Canadian Council of the Blind and Fighting Blindness Canada Release Addendum Report: The Impact of the COVID-19 Pandemic on Eye Health Canada.
The Addendum to the Cost of Vision Loss and Blindness in Canada Report (“the Report) estimates 1,437 Canadians lost vision due to delayed eye examinations and delayed treatment in 2020. The COVID-19 pandemic continues to challenge Canadian patients and the health care system. Almost all optometrists’ offices were closed during the first lockdown from March to June 2020, with most offices restricting capacity for the rest of 2020. There were close to three million fewer optometry visits in 2020 compared to 2019, which put millions of Canadians at serious risk of losing vision.
“We need to make eye health and rehabilitation services a population health priority. It is critical for Canadians to have access to treatment and receive an early diagnosis,” says Louise Gillis, immediate past president, Canadian Council of the Blind. “Research shows that three-quarters of cases of vision loss in Canada are preventable, treatable, or reversible. The delays in treatment, and the backlog of appointments, has and will, continue to create long-term impacts on vision health in Canada.”
Vision loss in Canada is increasing
- There were 335,000 fewer (47 per cent decrease) eye surgeries performed across Canada between March and June of 2020.
- An estimated 1,437 people lost vision due to delayed eye examinations and treatments in 2020.
The short and long-term cost brought on by the pandemic goes well into 2023
- It is expected to take two years to clear the additional backlog of cataract surgeries caused by the pandemic.
- Between 2021 and 2023, it is estimated that an additional $129 million per year will be required to clear the backlog.
The cost of vision loss in Canada goes well beyond the health care system
- An increase in wait times for surgery will result in a $1.3 billion increase in the cost of vision health over the next two and a half years.
- Though $253.3 million of these costs are direct health care system costs, $1.1 billion result from the loss of well-being.
“COVID-19 has, and continues to, affect every Canadian. This report shows the unnecessary impact of COVID-19 on the over 8 million Canadians who are living with a blinding eye disease that puts them at significant risk of going blind. We are calling for a National Vision Health Plan because it would have reduced people losing vision today and in the future.” says Doug Earle, President & CEO, Fighting Blindness Canada.
All Canadians living with eye diseases were impacted by COVID-19. Some had their diagnosis delayed, potentially missing or delaying an opportunity to receive treatment to stabilize their disease. Others were delayed in receiving counselling and support to assist in dealing with the mental, physical and social effects of vision loss.
The Canadian Council of the Blind, partnering with Fighting Blindness Canada, and key stakeholders, the Canadian Association of Optometrists and the Canadian Ophthalmological Society, conducted a supplementary study to reveal the impact COVID-19 has had on eye health in Canada.

WORK REQUEST 1: In the eye health press release, how many fewer optometry visits were there in 2020 than in 2019?
WORK REQUEST 2: Translate this sentence from the eye health press release into Spanish: "It is expected to take two years to clear the additional backlog of cataract surgeries caused by the pandemic."
WORK REQUEST 3: Reproduce the part of the eye health press release starting with "All Canadians living" and going on through "eye health in Canada.".

DATA TO EXAMINE:
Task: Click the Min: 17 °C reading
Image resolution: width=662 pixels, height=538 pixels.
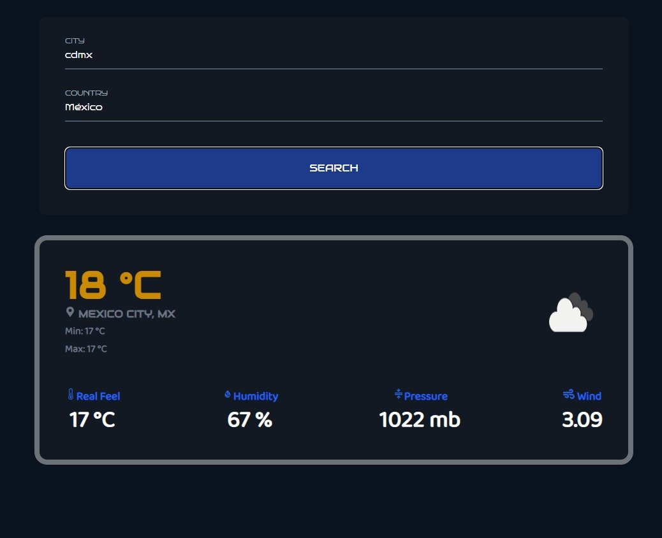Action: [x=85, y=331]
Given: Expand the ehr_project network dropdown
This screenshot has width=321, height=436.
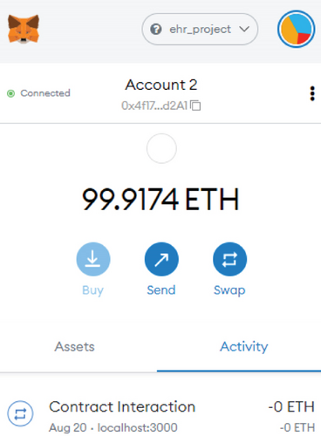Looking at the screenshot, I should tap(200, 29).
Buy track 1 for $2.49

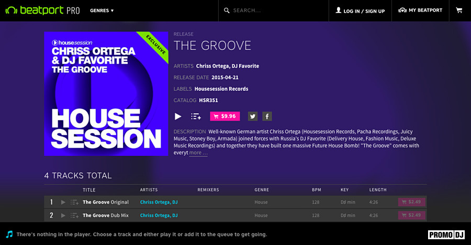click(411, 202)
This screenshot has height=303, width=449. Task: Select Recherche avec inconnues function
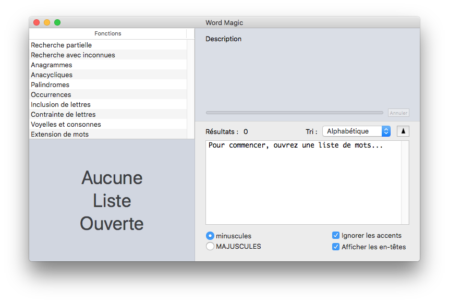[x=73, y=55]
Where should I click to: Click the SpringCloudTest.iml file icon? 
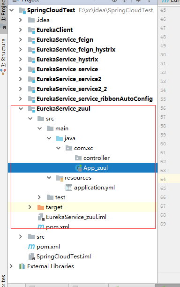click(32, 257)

EXERCISE RESULT 1: Close to three million fewer.

EXERCISE RESULT 2: Se espera que se necesiten dos años para eliminar el atraso adicional de cirugías de cataratas causado por la pandemia.

EXERCISE RESULT 3:
All Canadians living with eye diseases were impacted by COVID-19. Some had their diagnosis delayed, potentially missing or delaying an opportunity to receive treatment to stabilize their disease. Others were delayed in receiving counselling and support to assist in dealing with the mental, physical and social effects of vision loss.
The Canadian Council of the Blind, partnering with Fighting Blindness Canada, and key stakeholders, the Canadian Association of Optometrists and the Canadian Ophthalmological Society, conducted a supplementary study to reveal the impact COVID-19 has had on eye health in Canada.